OSHA Construction Confined Space Rule

If you’re doing construction work – such as building a new structure or upgrading an existing one – you must follow OSHA’s new construction confined space rule. It applies to all construction employers whose workers may be exposed to confined space hazards on the job. In a nutshell, employers are required to determine what kinds of spaces their employees are working in, what hazards they could be exposed to, how the hazards can be made safe, and how to rescue the employees should anything go wrong. We’ll dive into some of the details below.

Read the complete construction confined space rule here.

Identification of Confined Spaces and Permit Spaces

One of the requirements of this new construction confined space rule is that before any work begins, a competent person must identify all confined spaces on a worksite and evaluate whether each space is a Permit Required Confined Space (Permit Space for short). If there are any Permit Spaces on the worksite that a worker will be asked to enter, the employer must provide the worker with appropriate training, implement a written Permit Space Program, and possibly employ the services of a Confined Space Rescue Team.

How Do You Determine a Permit Space?

OSHA defines a confined space as having three traits – the space is large enough for workers to enter and perform assigned jobs, there are limited or restricted means for entry and exit, and the space is not designed for continuous occupancy. A confined space becomes a Permit Space when it meets any one of the following criteria:

  • It has actual or potential for a hazardous atmosphere
  • It contains a material that has the potential for engulfing an entrant
  • It has an internal configuration that could trap an entrant
  • It contains any other recognized serious safety or health hazard

Some examples of possible Permit Spaces on a construction site include (but are not limited to):

  • Bins
  • Boilers
  • Pits (elevator, escalator, pump, valve, other equipment)
  • Manholes (sewer, storm drain, electrical, communication)
  • Tanks (fuel, chemical, water, liquid, solid, gas)

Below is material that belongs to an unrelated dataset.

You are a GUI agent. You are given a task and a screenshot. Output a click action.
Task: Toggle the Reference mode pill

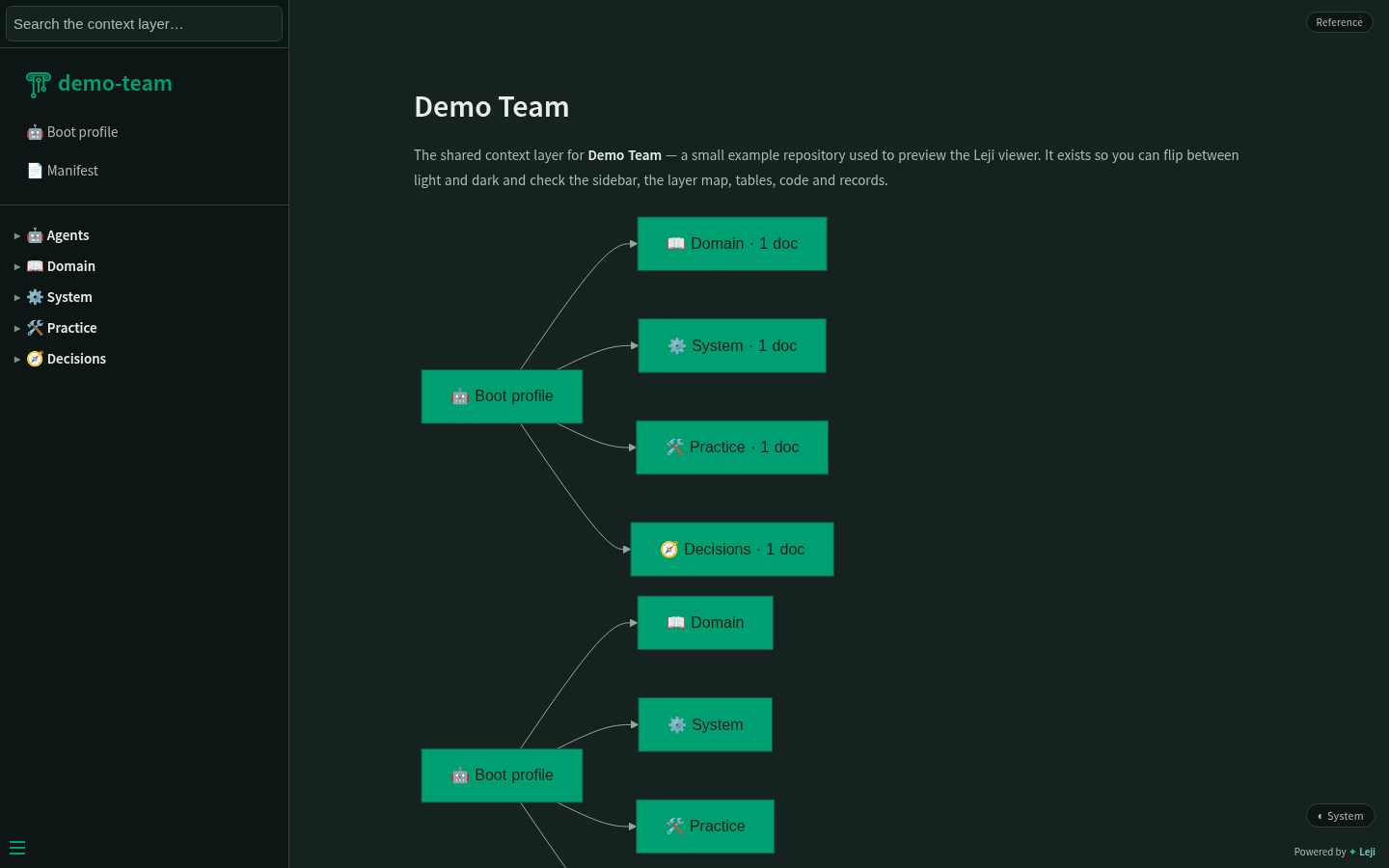(x=1339, y=22)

Check out our recent blog post for more information on confined space vs. permit space, along with more information on the employer requirements for a permit space.

Do I need a Confined Space Rescue Team for a Permit Space?

If you’ve identified a Permit Space on your new construction worksite and you intend to authorize one or more employees to enter it, OSHA may require you to have a Confined Space Rescue Team. How do you know whether you’re required to have one? As we mentioned in our blog post on the topic, the simplest way to know whether you need one is by asking yourself this question: “If the person inside the space were to become unconscious, could I remove them safely without entering the space?” If the answer is no, you’re required to have a Confined Space Rescue Team either on-site or on standby.

What are Confined Space Rescue Teams?

Confined Space Rescue Teams provide the necessary equipment, training, and experience to rescue your employee from a Permit Space, should something go wrong. Some local fire departments are able to perform confined space rescues, but that’s not always the case. Before assuming you can rely on your local fire department for these services, you should contact them to assess their training, equipment, and availability. If they are unable to service all your needs, a Confined Space Rescue Team must be hired.